It's not always easy to get people to move to a rural area after having worked for years at a large enterprise in the big city, however. "Imagine a guy in Dallas gets laid off after 25 years, and we're asking him to move to a place where it's below zero for several weeks out of the year, at much lower pay," says John Beesley, director of business development at CrossUSA, a rural outsourcing firm with operations in Sebeka and Eveleth, Minn. Nevertheless, the company prides itself on maintaining a stable workforce from those who make the move.
From the employees that InfoWorld.com interviewed, it seemed that those who had grown up in rural areas were most comfortable with working in rural locations.
Jerry Jensen, who works as a team leader, was out of work for about a year when he joined CrossUSA. Before that he was director of IS for a distribution company in Minneapolis, and altogether has been in the IT field for about 30 years. Jensen was actively interested in working in a rural area, where traffic wasn't a hassle and the pace of life was slower than what he experienced working in a city. "I like this environment, since I had grown up in a rural area of South Dakota and like the outdoor activities this area provides," Jensen says.
Another CrossUSA employee, Doug Michelz, an operations manager who works in the firm's Eveleth location, joined the company about a year ago after spending most of his 25-year career as an IT professional in the financial sector. That includes a 10-year stint at Northwestern Mutual Life, where he helped build the firm's information risk management practice.
Michelz was drawn to CrossUSA because of the location and lifestyle it afforded. While he's a Milwaukee, Wis., native and had worked in the downtown area for more than 30 years, for the most part he resided in a rural setting similar to where he is now in Minnesota.
Other factors made the move easier for Michelz. He's not married, and his children are either in college or soon to be. "With one daughter off to college and on her own, and the other on her way to college most likely in northern Wisconsin, we would be geographically dispersed anyway," he says. "When it comes to family vacations or the holidays, we are all traveling some distance in order to get together."
For some people the current economic climate -- with its still-high unemployment rate -- will spur a move to rural settings to land a job, says Karen Cooper, president of Smart IT Staffing, an IT recruitment firm. "We're finding in our day-to-day recruiting people are much more open to moving," she says. "If they've been unemployed for a while -- say, longer than few months -- they become very open to the possibility of moving."
Coping with the cost issues
Rural outsourcing companies are able to keep their costs down largely because they can pay lower wages to employees. For example, new hires at CrossUSA typically make 30 to 40 percent less than what they earned in their previous IT job. That means you can expect to draw a significantly lower salary than you might get working in New York or Boston.
But the lower salaries aren't necessarily matched by lower expenses. "As far as income versus expense goes, there doesn't seem to be a large difference between rural and metropolitan area expense," Jensen says. "In fact, in some areas like groceries [and] clothes, your actual expense increases in the rural areas," he says.
Research firm CEO Foote agrees that rural costs are not necessarily lower.

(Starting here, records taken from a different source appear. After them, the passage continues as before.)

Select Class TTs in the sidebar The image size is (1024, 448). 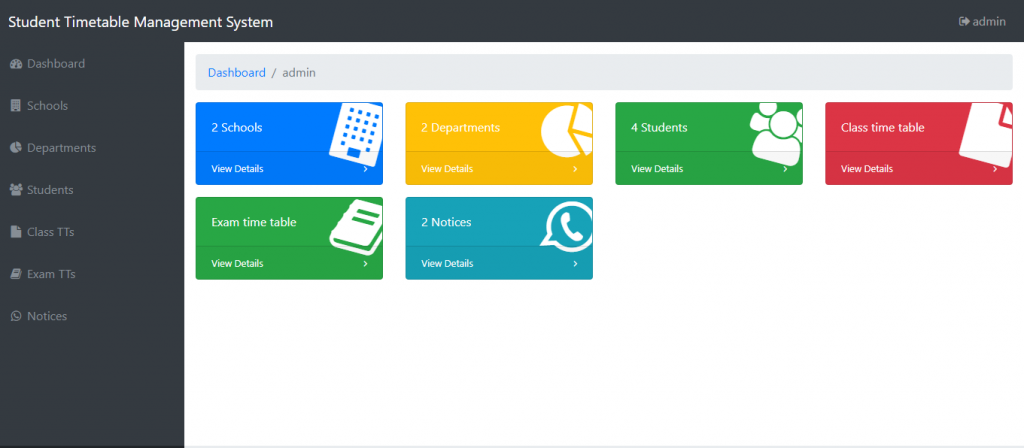(50, 232)
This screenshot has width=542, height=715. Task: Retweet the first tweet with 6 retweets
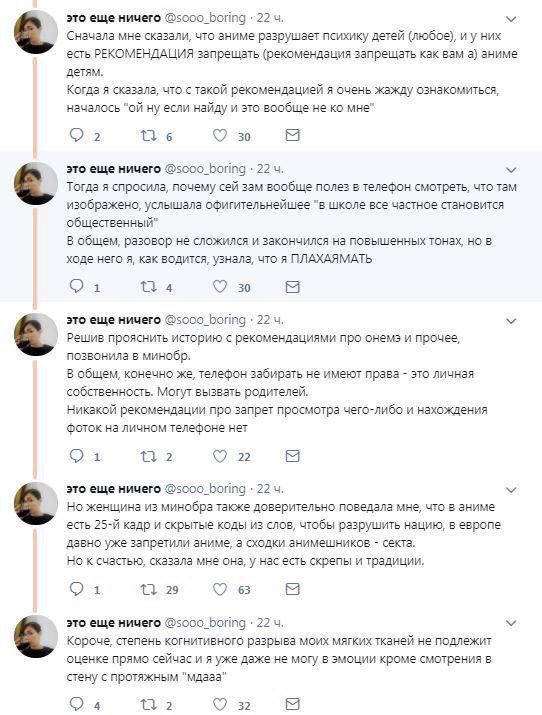tap(148, 135)
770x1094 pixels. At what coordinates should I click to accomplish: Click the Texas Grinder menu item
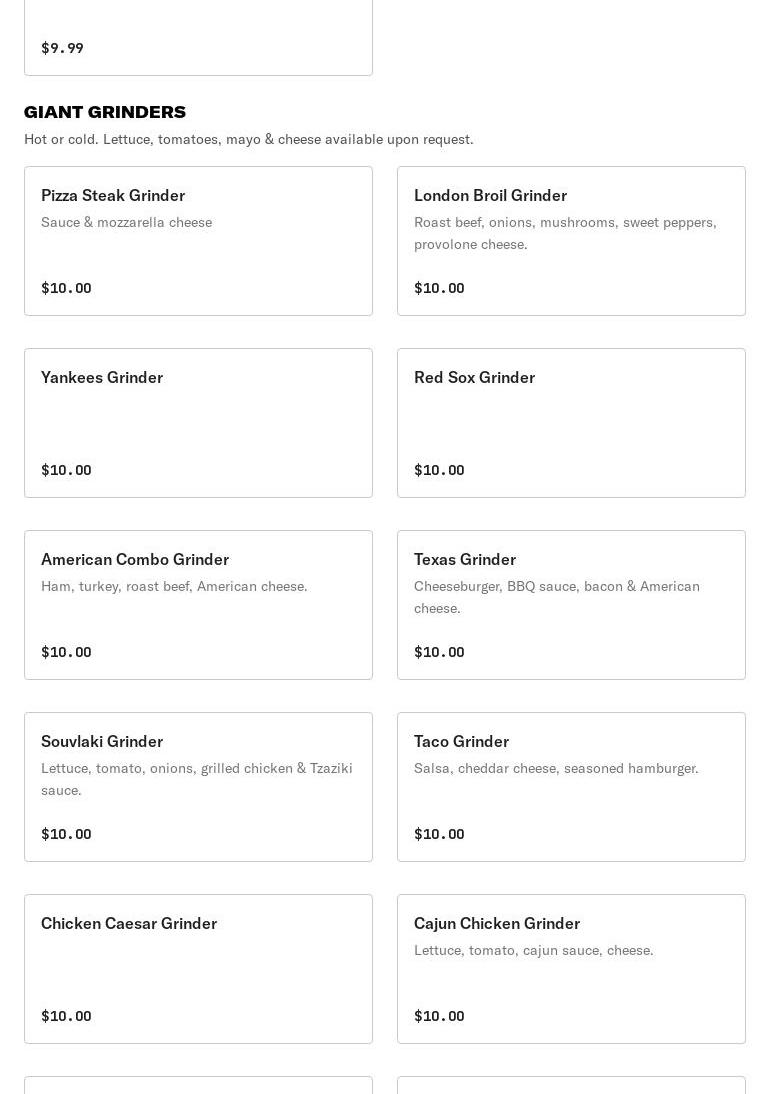571,605
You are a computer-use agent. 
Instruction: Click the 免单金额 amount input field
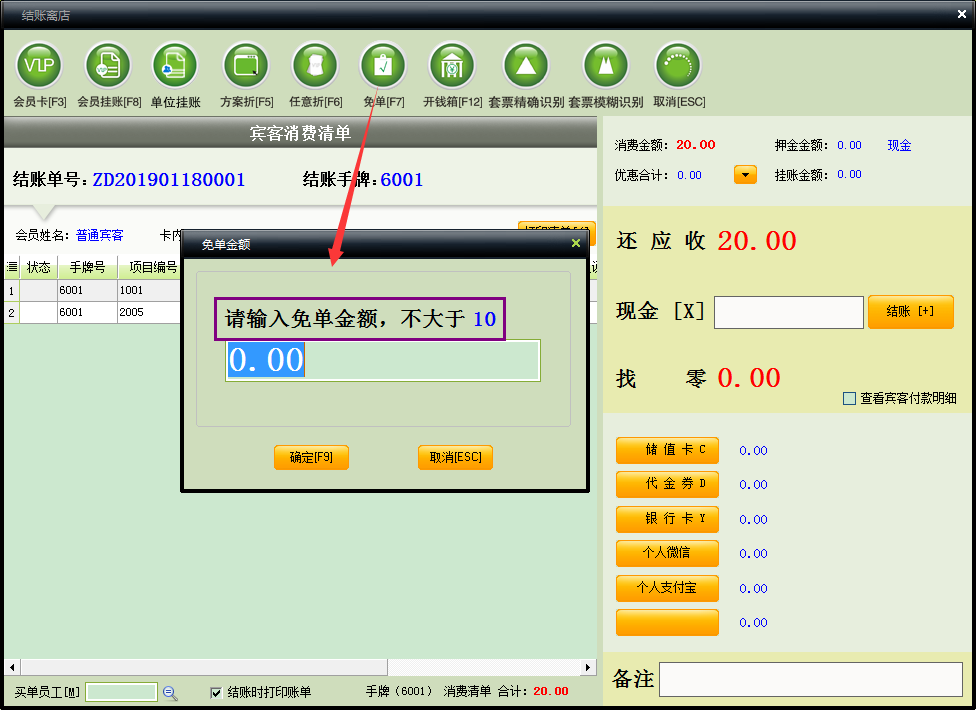(x=382, y=360)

He and his family moved three years ago from a suburban locale to a comparatively rural area in Florida. "My overall taxes here are much higher than back in Connecticut, which was a shock," he says. "I am forced to carry three separate insurance policies on my home, not the usual one homeowners policy. Local property taxes are more than double what they were in suburbia."
In addition, the move "meant a job change for my wife but no change in mine, and that has to be factored [in], since many families are two-income these days," Foote says.

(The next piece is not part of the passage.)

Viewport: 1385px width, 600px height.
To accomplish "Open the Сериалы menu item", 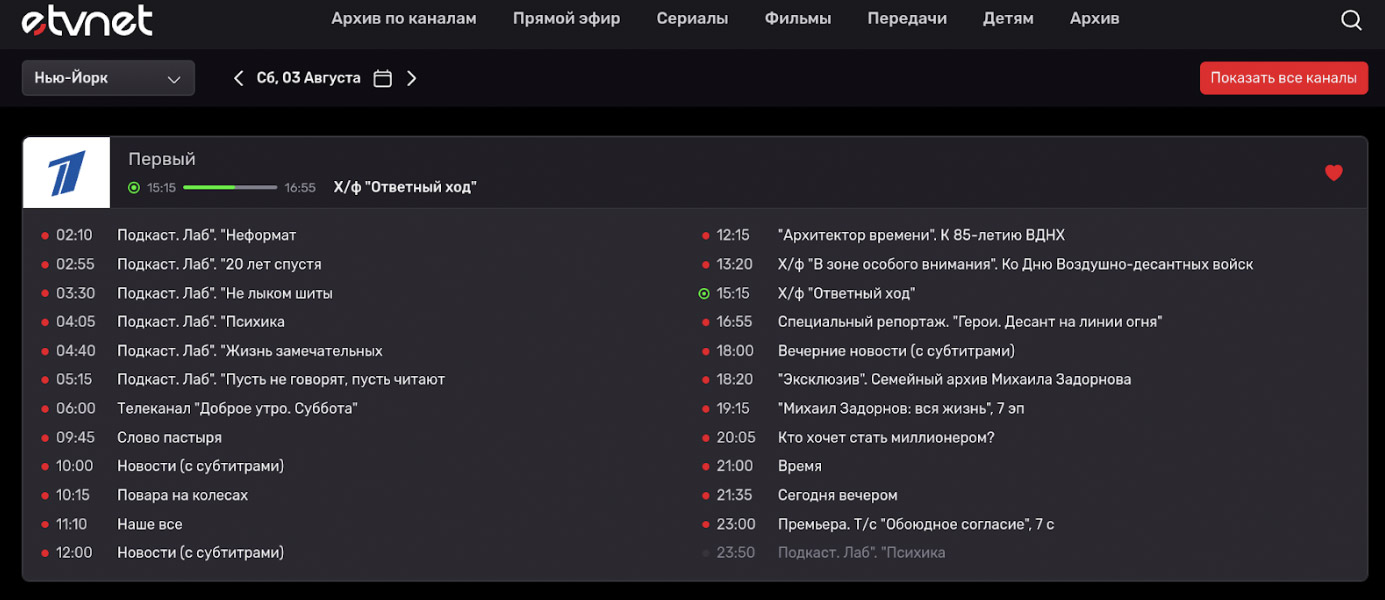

Foote brings up another point regarding costs: "Relocation is a big problem right now for anybody who faces the difficulty of selling their existing home and moving to a new area in the current market. Many people are under water in their mortgages or will have much difficulty finding a buyer for their existing home. Even if they don't have that problem, they can't even get a mortgage if they find a new house in a rural area, which means they are now renting. This is no small matter in the current labor market."
How do people deal with having a lower salary and yet facing the same or, in some cases, higher costs, as well as these other economic challenges?

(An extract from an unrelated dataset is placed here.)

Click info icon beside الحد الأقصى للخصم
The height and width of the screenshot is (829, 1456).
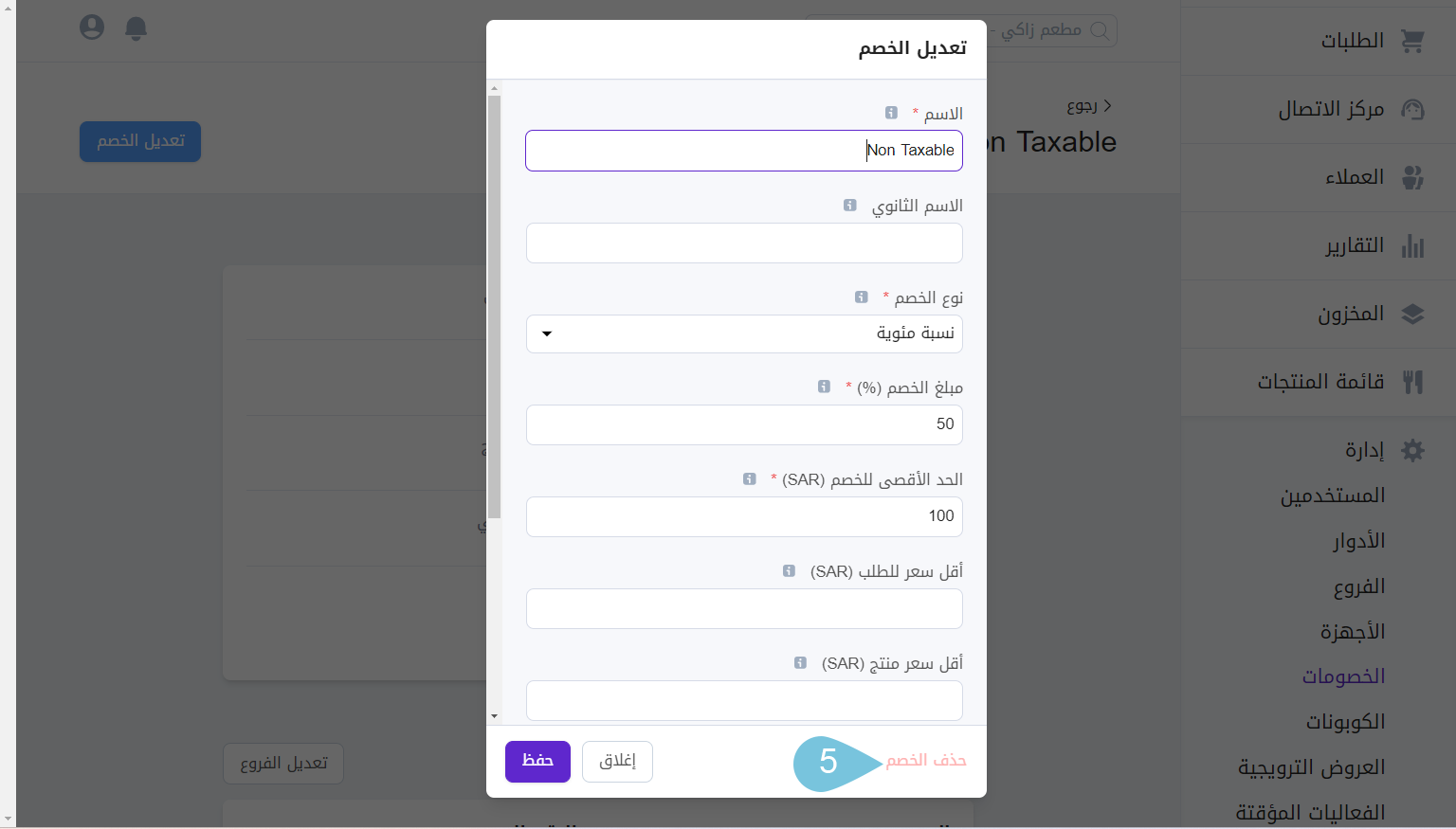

"You adjust accordingly to expenses versus income," Jensen says. For example, if he's buying clothes Jensen will drive an hour or so away to a larger town and shop at a store that carries lower-cost clothing. "You do pay more attention to upcoming sales and [use] coupons a lot more to reduce your grocery bill," Jensen says. "In the end, you make the necessary adjustments to offset the difference."
For some experienced IT workers, moving to a rural area and accepting a lower salary is easier because they've had a chance to accrue savings through investments or a receiving a pension.
"I have done alright for myself and have enough set aside to do OK in retirement," Michelz says. "Yet, I would re-emphasize that, at least in my case, it is the lifestyle and the opportunity that brought me here and will most likely keep me here."
Professional benefits of rural IT
Despite the potential challenges, IT labor experts say rural outsourcing can open up new opportunities for people in IT, particularly those with limited or no experience, such as new graduates who are having a hard time getting their first job.
"The largest benefits for talent working with a rural outsourcing firm are the opportunities to experience broad technologies, industries, and business sectors that wouldn't otherwise be available locally," says Andy Speer, vice president of technology services at Technisource, an IT staffing firm.
For some, working at a rural outsourcing firm provides the chance to move into an IT career they hadn't even considered previously. For example, Alex Ross, a senior technologist with Onshore Technology Services, was working as a fry cook at a KFC restaurant before joining the outsourcing firm five years ago. Today Ross is responsible for developing coding standards and best practices, leading group training courses, developing pilot projects for new clients, and mentoring other technology employees.
"Onshore is the reason I was able to become an IT professional," Ross says. "Without this sort of opportunity I would not have even attempted it." Ross was already living in Macon before working for Onshore, so he didn't have to adjust his lifestyle.
Rural outsourcing is giving some older IT workers like Jensen and Michelz a chance to extend their careers. CrossUSA generally recruits older, experienced workers approaching retirement. The average age of IT employees at the firm is late 40s to early 50s.
Cooper says rural outsourcing opens up opportunities for older IT workers to move into new areas of technology. "We talk to quite a few mainframers who say they're looking to work with some of the newer technologies," she says. "For them money's not the most important thing; it's learning about new technology."
Rural outsourcing can also benefit IT professionals at the other end of the age spectrum. Rural Sourcing, a Jonesboro, Ark., service provider, hires mostly recent college graduates.
One Rural Sourcing employee, Granville Raper, who joined the firm in July as a senior programmer/analyst, says working for the outsourcing company has allowed him to venture into something new that he didn't see coming his way for some time.
"I feel very lucky that new hiring opportunities have started to become available despite where the economy is going," Raper says. "I see a lot of opportunities that I can go after since I'm now part of a bigger company that also works with larger companies."
Another Rural Sourcing employee, Ben Tracy, joined the company after graduating from Arkansas Statue University and working a few entry-level programming jobs. Tracy, who works as a senior programmer/analyst, says IT opportunities in the area are slim, so the job at Rural Sourcing allowed him to launch an IT career while staying close to home. "My family would have moved years ago if [Rural Sourcing] had not been successful," he says.